3. Clean up your CRM or get an attack plan in place.
How much time would it take for a new sales rep to scour hundreds or thousands of CRM records to see if there are any viable leads for them to pursue? A lot. What does that cost your company? A lot. How about the cost to build a territory? A lot more.
Appoint an SDR, admin or hire a temp to clean-up CRM records before bringing in the big sales gun. Handing over a near-pristine CRM with updated contact information and real opportunities can shave months off a new rep’s time-to-productivity, saving the company thousands of dollars in salary, benefits and lost opportunities; lost opportunities because if a rep is cleaning up a CRM, they aren’t selling. A clean CRM is also a big selling point for any sales professional worth their salt.
If you’re short on leads, at least be prepared with a go-to-market plan to give your new hires a starting point. It’s not a new rep’s responsibility to devise your company’s sales strategy.
4. Kick-start customer relationships.
It takes time for a new rep to build trust, even if the customer is known to the company. A manager can short-cut trust-building time with introductions and a customer dossier. This gives the rep a head start on how they can solve problems and sell their solution. A former employer introduced me to key clients in my first two weeks on the job. Within 60 days, I acquired 400 additional locations at one client, up from only six, I re-wrote a contract for another client to extend services three years and acquired a national retail client because my manager provided background and made introductions.
This may require that support staff not purposely or inadvertently thwart a new rep’s relationship building efforts. This often happens when a sales position has been vacant and others have taken up the charge. To protect their “turf”, support staff may not be forthcoming with vital information or not realize how their actions impact a rep’s ability to sell, grow and manage a customer.

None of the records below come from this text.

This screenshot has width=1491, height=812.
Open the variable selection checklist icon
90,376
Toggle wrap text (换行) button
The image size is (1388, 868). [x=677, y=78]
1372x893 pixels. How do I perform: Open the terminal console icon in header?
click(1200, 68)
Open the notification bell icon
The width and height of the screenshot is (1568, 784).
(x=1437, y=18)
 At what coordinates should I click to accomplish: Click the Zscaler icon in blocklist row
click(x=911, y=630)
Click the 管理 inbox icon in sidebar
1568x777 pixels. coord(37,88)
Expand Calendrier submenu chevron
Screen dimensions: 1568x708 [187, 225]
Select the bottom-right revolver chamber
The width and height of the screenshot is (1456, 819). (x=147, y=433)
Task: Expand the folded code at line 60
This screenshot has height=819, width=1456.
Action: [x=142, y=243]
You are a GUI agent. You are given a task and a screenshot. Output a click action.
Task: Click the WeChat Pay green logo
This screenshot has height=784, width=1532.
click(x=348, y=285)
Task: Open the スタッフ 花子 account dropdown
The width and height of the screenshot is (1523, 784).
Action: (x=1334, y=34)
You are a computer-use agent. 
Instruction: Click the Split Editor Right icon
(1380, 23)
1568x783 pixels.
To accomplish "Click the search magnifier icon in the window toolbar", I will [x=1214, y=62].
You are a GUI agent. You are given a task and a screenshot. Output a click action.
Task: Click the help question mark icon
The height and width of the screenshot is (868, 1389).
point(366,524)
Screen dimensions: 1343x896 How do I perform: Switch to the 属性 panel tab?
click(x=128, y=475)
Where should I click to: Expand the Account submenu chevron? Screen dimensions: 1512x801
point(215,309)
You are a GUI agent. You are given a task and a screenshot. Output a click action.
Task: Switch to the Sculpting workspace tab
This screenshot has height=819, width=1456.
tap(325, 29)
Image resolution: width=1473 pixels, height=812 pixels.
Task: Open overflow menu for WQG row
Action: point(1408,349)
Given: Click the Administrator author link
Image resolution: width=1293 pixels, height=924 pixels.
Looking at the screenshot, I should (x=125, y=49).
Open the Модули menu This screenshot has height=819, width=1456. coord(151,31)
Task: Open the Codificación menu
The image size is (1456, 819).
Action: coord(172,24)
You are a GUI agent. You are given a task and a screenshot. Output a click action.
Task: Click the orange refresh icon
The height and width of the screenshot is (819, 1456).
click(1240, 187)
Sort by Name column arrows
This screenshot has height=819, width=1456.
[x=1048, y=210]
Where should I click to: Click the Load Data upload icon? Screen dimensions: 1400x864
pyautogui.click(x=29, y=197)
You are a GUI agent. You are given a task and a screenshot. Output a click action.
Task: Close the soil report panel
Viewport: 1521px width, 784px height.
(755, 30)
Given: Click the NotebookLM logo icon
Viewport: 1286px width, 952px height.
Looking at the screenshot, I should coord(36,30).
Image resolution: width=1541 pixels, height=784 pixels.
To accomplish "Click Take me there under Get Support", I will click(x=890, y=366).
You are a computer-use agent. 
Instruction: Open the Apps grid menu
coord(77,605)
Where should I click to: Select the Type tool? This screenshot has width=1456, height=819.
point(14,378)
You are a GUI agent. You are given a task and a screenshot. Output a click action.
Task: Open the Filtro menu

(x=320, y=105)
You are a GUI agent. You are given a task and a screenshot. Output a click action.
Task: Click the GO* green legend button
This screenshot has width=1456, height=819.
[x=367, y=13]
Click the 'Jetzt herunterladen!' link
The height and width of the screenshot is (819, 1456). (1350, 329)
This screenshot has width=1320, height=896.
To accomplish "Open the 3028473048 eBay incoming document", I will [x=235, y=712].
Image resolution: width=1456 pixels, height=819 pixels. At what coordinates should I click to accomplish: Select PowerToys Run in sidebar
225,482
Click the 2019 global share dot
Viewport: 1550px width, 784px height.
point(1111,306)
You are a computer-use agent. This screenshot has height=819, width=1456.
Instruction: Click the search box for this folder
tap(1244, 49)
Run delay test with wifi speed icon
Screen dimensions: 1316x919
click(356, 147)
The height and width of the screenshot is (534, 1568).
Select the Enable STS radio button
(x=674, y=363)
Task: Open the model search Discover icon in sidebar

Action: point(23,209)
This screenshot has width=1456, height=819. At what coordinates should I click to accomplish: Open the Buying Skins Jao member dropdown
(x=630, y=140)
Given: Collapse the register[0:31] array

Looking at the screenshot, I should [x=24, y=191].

5. Calculate a real sales ramp-up time.
You can’t manage what you don’t measure. To understand where to make adjustments in onboarding a new rep, calculating ramp-up time is a necessity as there’s a big difference in productivity expectations between a 90-day and 1-year sales cycle, for example. I’ve witnessed many companies that didn’t understand their ramp-up time dismiss great employees too early or keep under-performing employees too long. All missteps are costly. Getting a handle on this metric shows how sales training/coaching, sales rep experience, territory/customer distribution or other can improves time-to-productivity. After all, hiring a new rep is only half the job.